----- Excerpted records -----
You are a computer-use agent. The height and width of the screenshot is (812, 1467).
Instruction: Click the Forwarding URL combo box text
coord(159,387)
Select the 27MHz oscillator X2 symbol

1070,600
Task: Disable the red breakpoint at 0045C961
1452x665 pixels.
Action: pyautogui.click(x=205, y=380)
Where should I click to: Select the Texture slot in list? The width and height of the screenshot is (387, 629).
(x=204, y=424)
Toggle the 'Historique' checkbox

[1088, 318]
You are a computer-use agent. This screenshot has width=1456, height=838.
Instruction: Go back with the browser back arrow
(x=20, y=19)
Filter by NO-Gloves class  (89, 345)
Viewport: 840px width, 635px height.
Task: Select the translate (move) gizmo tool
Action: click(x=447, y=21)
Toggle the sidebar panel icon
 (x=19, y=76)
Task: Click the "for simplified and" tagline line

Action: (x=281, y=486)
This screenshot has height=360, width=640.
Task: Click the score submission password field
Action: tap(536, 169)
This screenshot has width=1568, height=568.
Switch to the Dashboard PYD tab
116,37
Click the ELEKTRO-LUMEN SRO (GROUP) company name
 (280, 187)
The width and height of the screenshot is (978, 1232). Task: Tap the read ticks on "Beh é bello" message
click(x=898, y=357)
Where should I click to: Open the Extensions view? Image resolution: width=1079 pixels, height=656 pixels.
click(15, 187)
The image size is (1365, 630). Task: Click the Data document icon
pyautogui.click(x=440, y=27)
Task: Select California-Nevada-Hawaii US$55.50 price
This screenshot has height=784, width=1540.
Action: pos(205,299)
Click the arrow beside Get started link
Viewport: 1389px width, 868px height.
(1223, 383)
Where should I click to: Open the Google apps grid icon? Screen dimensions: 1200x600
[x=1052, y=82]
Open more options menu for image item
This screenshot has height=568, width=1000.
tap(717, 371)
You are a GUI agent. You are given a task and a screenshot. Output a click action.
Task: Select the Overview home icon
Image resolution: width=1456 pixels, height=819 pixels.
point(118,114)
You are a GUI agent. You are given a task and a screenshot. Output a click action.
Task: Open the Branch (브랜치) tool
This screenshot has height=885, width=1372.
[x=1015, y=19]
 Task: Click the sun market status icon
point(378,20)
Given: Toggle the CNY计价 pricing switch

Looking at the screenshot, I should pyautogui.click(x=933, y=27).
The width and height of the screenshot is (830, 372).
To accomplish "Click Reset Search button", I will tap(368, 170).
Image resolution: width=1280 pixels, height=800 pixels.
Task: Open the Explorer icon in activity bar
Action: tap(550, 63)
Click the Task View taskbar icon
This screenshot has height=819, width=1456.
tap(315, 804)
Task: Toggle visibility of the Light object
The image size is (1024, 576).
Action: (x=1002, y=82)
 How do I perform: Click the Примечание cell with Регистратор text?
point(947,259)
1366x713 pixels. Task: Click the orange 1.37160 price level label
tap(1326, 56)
-----
■ **Exercise directions**
Turn the rows into a JSON list of strings with one string per line, starting at the first line and stopping after the line containing "[1088, 318]". Leave out blank lines.

■ **Answer for the task**
[
  "You are a computer-use agent. The height and width of the screenshot is (812, 1467).",
  "Instruction: Click the Forwarding URL combo box text",
  "coord(159,387)",
  "Select the 27MHz oscillator X2 symbol",
  "1070,600",
  "Task: Disable the red breakpoint at 0045C961",
  "1452x665 pixels.",
  "Action: pyautogui.click(x=205, y=380)",
  "Where should I click to: Select the Texture slot in list? The width and height of the screenshot is (387, 629).",
  "(x=204, y=424)",
  "Toggle the 'Historique' checkbox",
  "[1088, 318]"
]